(da il Manifesto del 23 gennaio 2002)


La Shoa tradita
di Rossana Rossanda


Non basta che Sharon abbia imposto ai territori occupati un reticolo militare che ne impedisce ogni movimento, ora occupa le città dell'Autonomia palestinese, perquisisce, arresta, si ritira a piacer suo. Giudica e uccide a distanza quelli che considera nemici e potenziali terroristi. Tiene Arafat in arresto sotto il tiro delle sue armi, lo ha logorato e ora decide che non è più il suo interlocutore. E Bush segue.
Stretti fra l'esercito israeliano e i confini sbarrati dei paesi adiacenti, ai palestinesi non resta neanche la possibilità di riparare altrove, sono stremati, soffocati, dilaniati da anni da un negoziato leonino quando non imbroglionesco e una ribellione che, nata a sassate, è andata via via sfuggendo al controllo del vecchio leader e ha alimentato Hamas.
Ma perché chiamare terrorista soltanto Hamas? Sono simmetriche le azioni di attacco e rappresaglia, Israele e Hamas agiscono allo stesso modo, ma con un'enorme sproporzione di forze. Da una parte è uno stato occupante che si erge a vittima della rivolta di coloro che opprime, dall'altra la radicalizzazione di chi non ha più niente da perdere e una sola arma in più - la propria vita.
La spirale tremenda - che soltanto Rabin ha cercato di fermare e per questo è stato ucciso - funziona sempre. La vite si sta stringendo, la Palestina sta per spegnersi sotto gli occhi del mondo. Gli appelli di Arafat alle Nazioni unite cadono nel vuoto, quanto all'Europa non fa parola: è bastato che Bush desse l'alt e le gesticolazioni di Tony Blair e Joschka Fischer sono cessate.
Quelli di noi che gridarono non solo di ingiustizia ma di inutilità della guerra contro l'Afghanistan (e io sono fra loro), si sono sbagliati: pensavano - pensavo - ancora nei termini delle guerre novecentesche e d'un qualche diritto internazionale. Invece gli Stati uniti, con l'avallo dell'Onu e col pretesto di colpire Bin Laden, si sono dati licenza di intervenire militarmente dovunque, senza limiti né di tempo né di luogo - per ora nella zona chiave del Mediterraneo e del Medio oriente, bacino del petrolio e cintura d'accesso dell'enorme Asia; domani sarà altrove, Israele li incalza additando ieri l'Iraq oggi l'Iran. Ma sbagliava anche chi ha creduto che l'azione americana fosse una crudele ma comprensibile ritorsione, mirasse a colpire Al Qaeda, e puntasse a isolare il fondamentalismo anche politicamente, disinnescando anzitutto il focolaio del conflitto Israele-Palestina. E' bastato che il governo israeliano si opponesse a questa intenzione, se mai è realmente esistita, perché Bush gli andasse dietro.

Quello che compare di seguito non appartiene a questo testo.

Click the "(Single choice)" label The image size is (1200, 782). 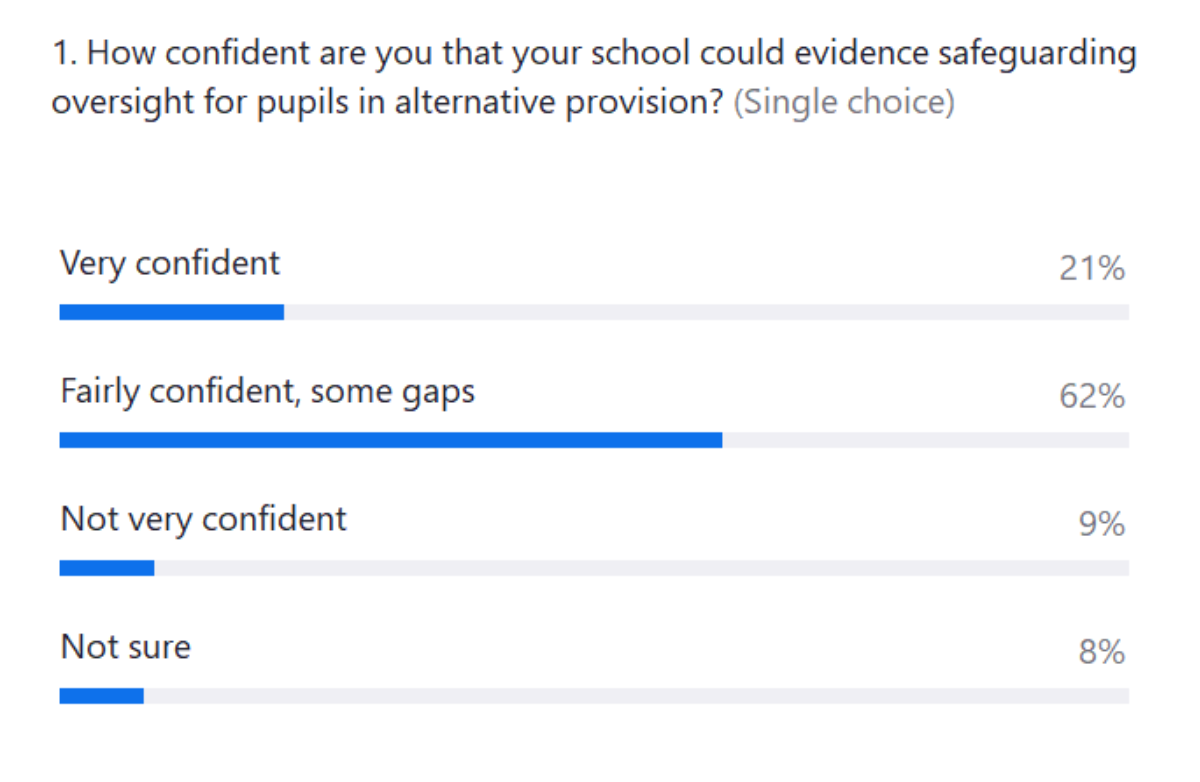pyautogui.click(x=844, y=103)
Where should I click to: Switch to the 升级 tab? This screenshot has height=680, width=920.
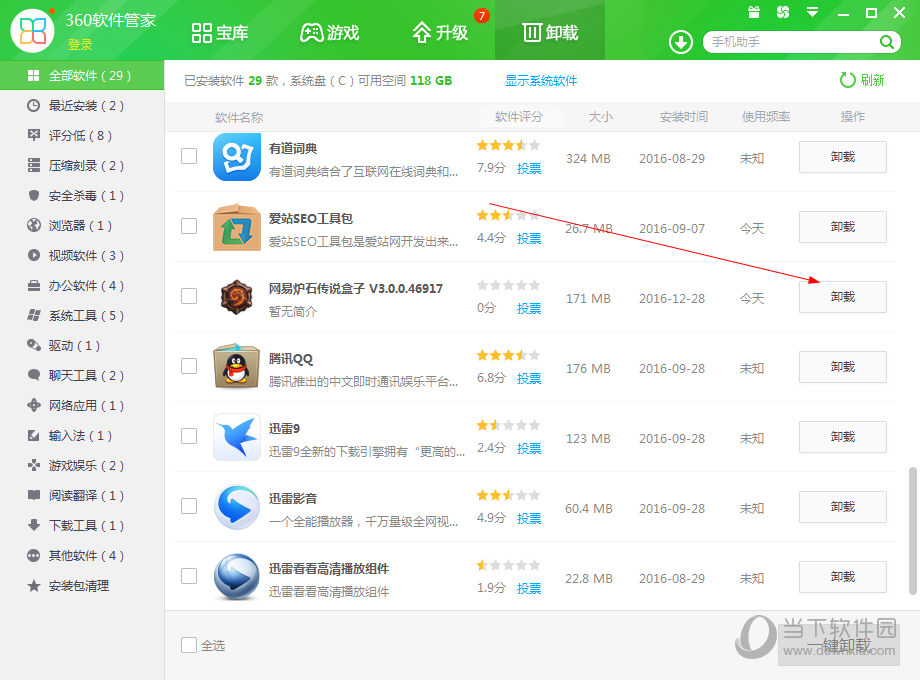[443, 30]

Non aprono bocca le istituzioni, non si sollevano le coscienze. Che cosa siamo diventati? L'attentato alle due torri ci ha sconvolto ma gli altri dolori non ci toccano, non sono. Né toccano le coscienze americane, non ci sono boys che tornano nelle bare come nella guerra del Vietnam, le battaglie di terra le fanno gli indigeni, armati e finanziati dal Pentagono, i boys restano imprendibili nei bombardieri ad alta tecnologia distruttiva. Si sopportano agevolmente le sofferenze degli altri, tanto non sono come noi, con loro i nostri diritti cessano di essere, si può torturarli e umiliarli.
I principi elementari cui l'Europa del Novecento aveva aperto duramente la strada, quella del Duemila li ha gettati alle spalle. Sì, siamo tutti americani. E non c'è ragione se non nella forza, la forza sta con Bush e con Sharon. E non importa che sia una ragione miope, forse questo è messo nel conto, perché così si eternizzano le politiche muscolari.
Chi non sa che se appena si potesse votare negli stati arabi del Mediterraneo e del Golfo il fondamentalismo diventerebbe maggioritario dovunque, alimentato da dieci anni a questa parte dagli Stati uniti e da Israele? Era questo che volevano i sopravvissuti della Shoah, quando cercavano una terra che desse finalmente sicurezza a loro e ai loro figli? Sharon li tradisce. Forse realizzerà la grande Israele ma in un mare di odio e la guerra non avrà mai fine.